Woman Sentenced to 80 Years for 'Pure Evil' Acts of Enslaving, Stealing From the Disabled

Philadelphia Police Commissioner Charles Ramsey called the acts “pure evil.”

ByABC News
November 5, 2015, 5:47 PM
Linda Ann Weston is seen in this undated police handout.
Linda Ann Weston is seen in this undated police handout.
Philadelphia Police Department/AP Photo

— -- A Philadelphia woman was sentenced today to 80 years in prison for kidnapping mentally disabled people, keeping them prisoner in her basement, and starving at least two of them to death. Prosecutors said the woman and her cohorts drugged, beat and abused their captives, and forced them to sign over their Social Security disability checks and state benefits.

Linda Weston, 55, pleaded guilty to all charges today in U.S. District Court for the Eastern District of Pennsylvania. Four people were found being held captive in her small Philadelphia basement when she was arrested in October 2011, authorities said, noting that one of the captives was Weston’s own 19-year-old niece, Beatrice, who was found malnourished and suffering from cuts and wounds. At least six disabled adults and four children were victimized, authorities said, and two of the adults died while in captivity.

According to court documents, Weston targeted mentally challenged people who were estranged from their families, first befriending them and offering them a place to stay. Once the victims moved in, Weston and two co-conspirators confined them to locked rooms, basements, closets, attics and apartments, prosecutors said. While confined, the captives were often isolated in the dark and sedated with drugs that Weston and other defendants placed in their food and drink, prosecutors said. If the prisoners protested, Weston and two other would punish them by “slapping, punching, kicking, stabbing, burning and hitting them with closed hands, belts, sticks, bats and hammers or other objects, including the butt of a pistol," prosecutors said.

When Philadelphia police first uncovered the plot, Police Commissioner Charles Ramsey called it “pure evil.”

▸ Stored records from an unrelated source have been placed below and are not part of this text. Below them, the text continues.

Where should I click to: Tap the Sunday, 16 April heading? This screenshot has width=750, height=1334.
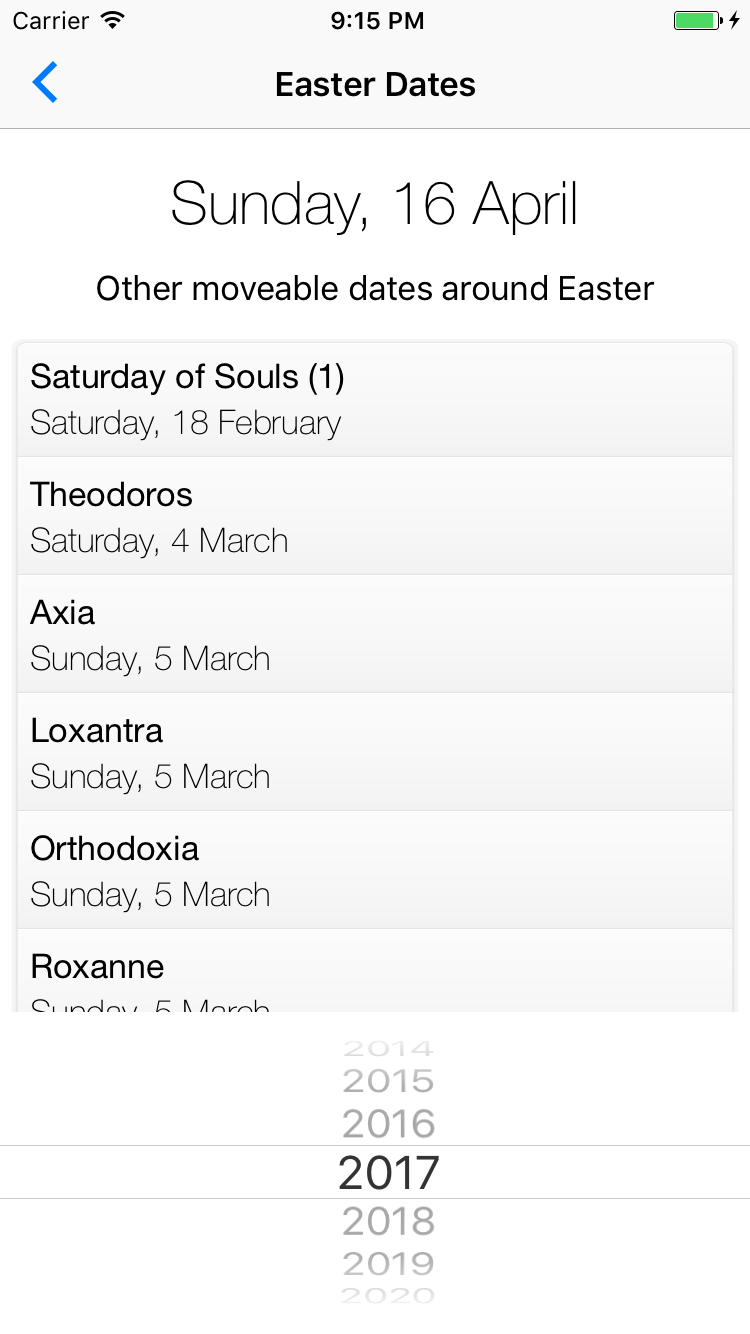tap(375, 204)
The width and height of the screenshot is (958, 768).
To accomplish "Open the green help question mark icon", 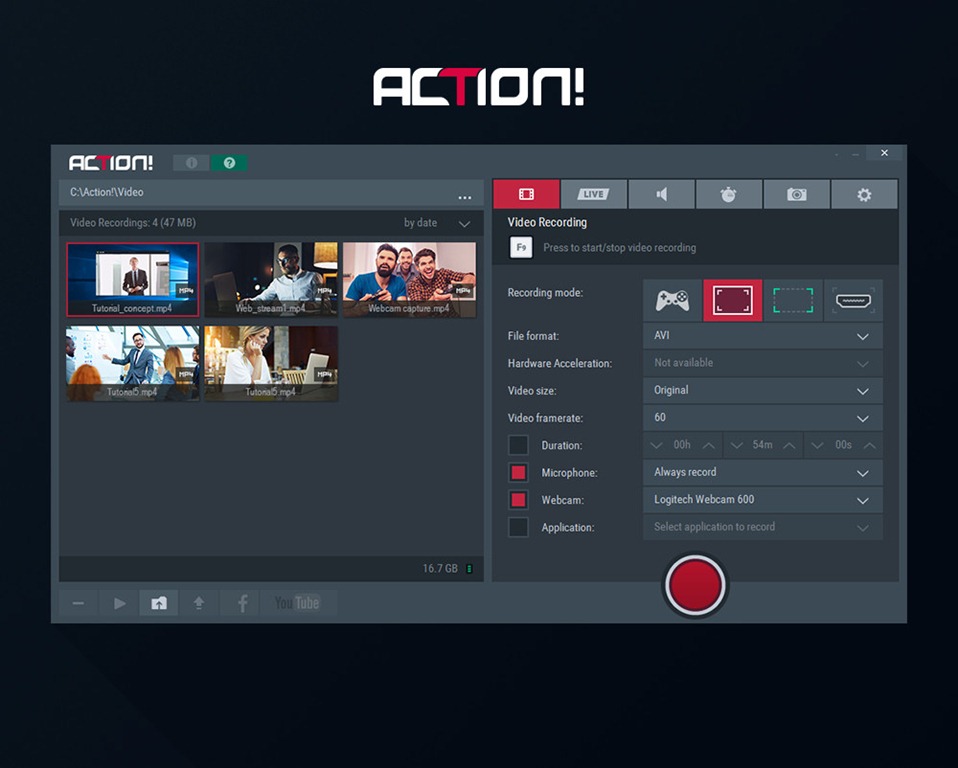I will 229,163.
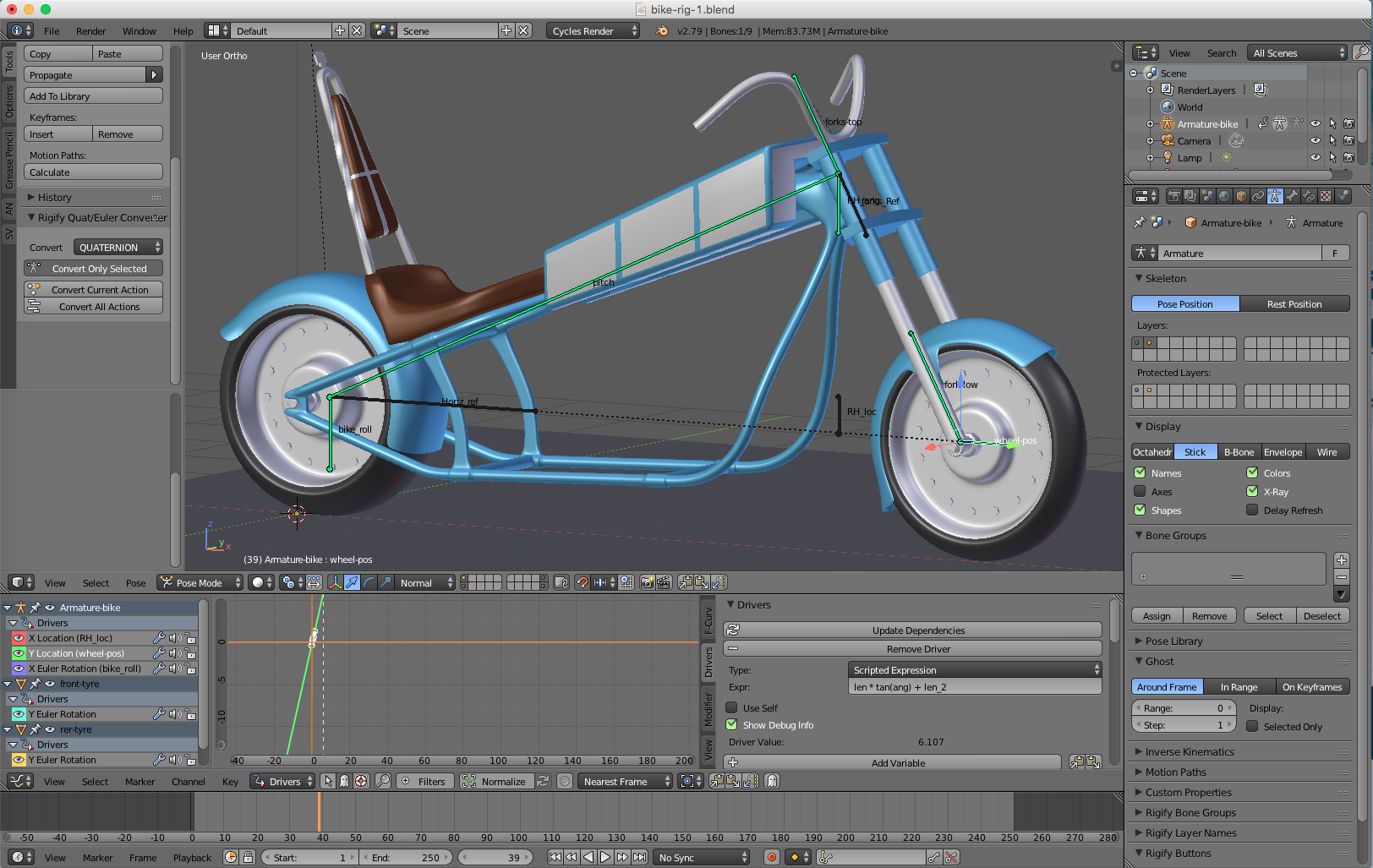
Task: Click the Render properties camera icon
Action: 1173,196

PHOTO: Police Commissioner Charles Ramsey stands by the entrance to the dank basement room in Philadelphia where four weak and malnourished mentally disabled adults were found locked inside, Oct. 17, 2011.
Police Commissioner Charles Ramsey stands by the entrance to the dank basement room in Philadelphia where four weak and malnourished mentally disabled adults were found locked inside, Oct. 17, 2011.

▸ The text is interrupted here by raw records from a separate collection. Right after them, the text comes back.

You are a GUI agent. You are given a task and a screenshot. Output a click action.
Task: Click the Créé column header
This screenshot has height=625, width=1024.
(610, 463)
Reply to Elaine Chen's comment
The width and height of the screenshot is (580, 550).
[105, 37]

Prosecutors said Weston was the ringleader, and ran her scheme from 2001 to 2011 in Florida, Virginia and Philadelphia -- moving on to another state after one of her prisoners died from starvation or abuse.

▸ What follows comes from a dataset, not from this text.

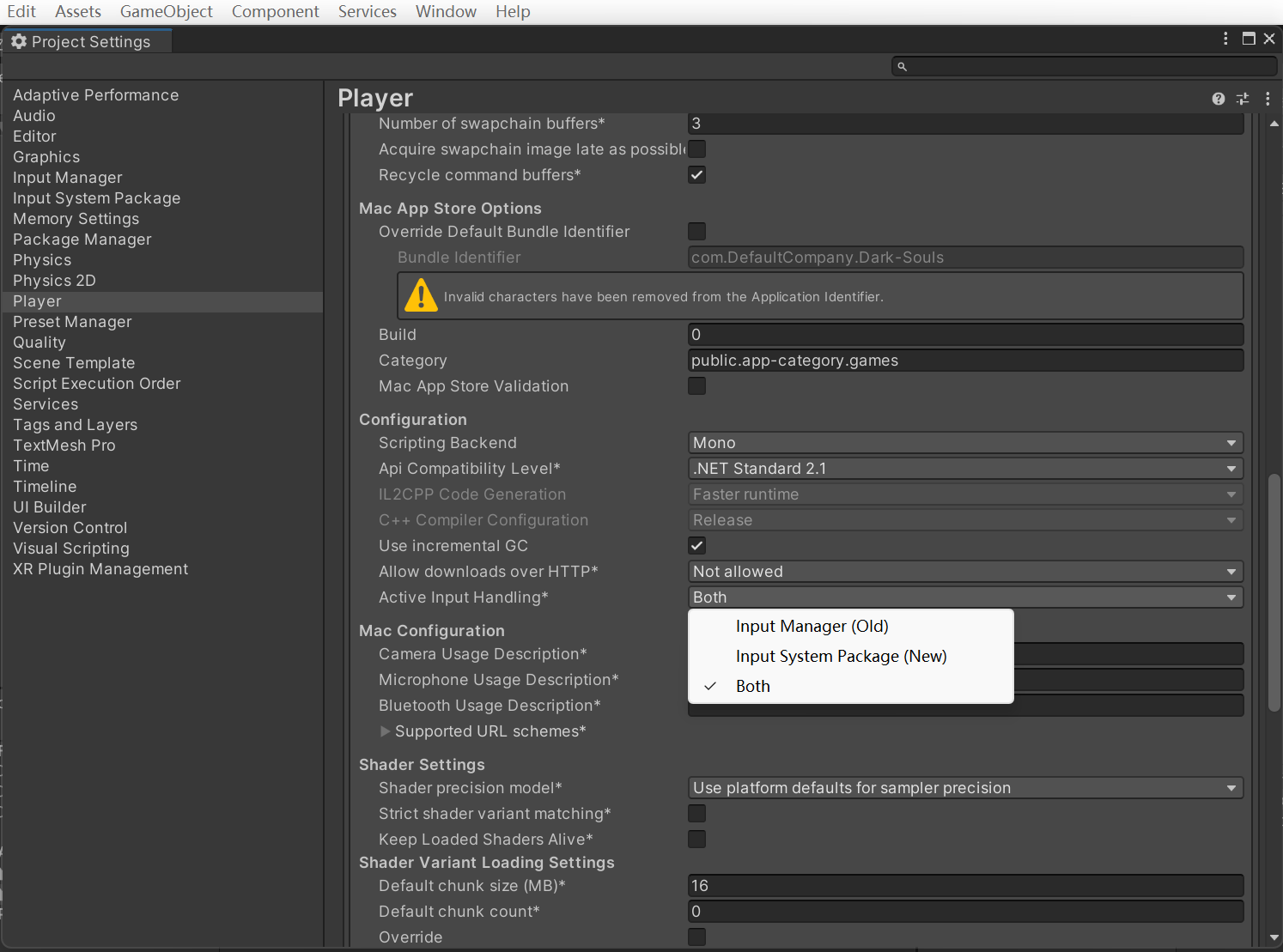1283x952 pixels.
Task: Open the Player panel kebab menu
Action: (x=1268, y=99)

Court documents detailed the stories of two victims: Donna Spadea was limited to a substandard diet and prohibited from using the bathroom in the Philadelphia home, where Weston held her captive. On June 26, 2005, she was found dead in the home’s basement, authorities said, but Weston moved her body to another part of the house before calling police. Another victim, Maxine Lee, was kept in a kitchen cabinet and confined to an attic for several months before she succumbed to bacterial meningitis and starvation in November 2008, prosecutors said.

PHOTO: Police Commissioner Charles Ramsey waits to address the media, Oct. 17, 2011.
Police Commissioner Charles Ramsey waits to address the media, Oct. 17, 2011.

Weston’s long list of crimes are reflected in the charges she pleaded guilty to today -- racketeering conspiracy, kidnapping resulting in the death of the victim, forced human labor, involuntary servitude, multiple counts of murder in aid of racketeering, hate crime, violent crime in aid of racketeering, sex trafficking, kidnapping, theft of government funds, wire fraud, mail fraud, use of a firearm in furtherance of a violent crime and false statements.

In addition to the 80 year prison term, U.S. District Court Judge Cynthia M. Rufe of the Eastern District of Pennsylvania ordered Weston to pay restitution of $273,463 to the Social Security Administration and a $19,600 special assessment.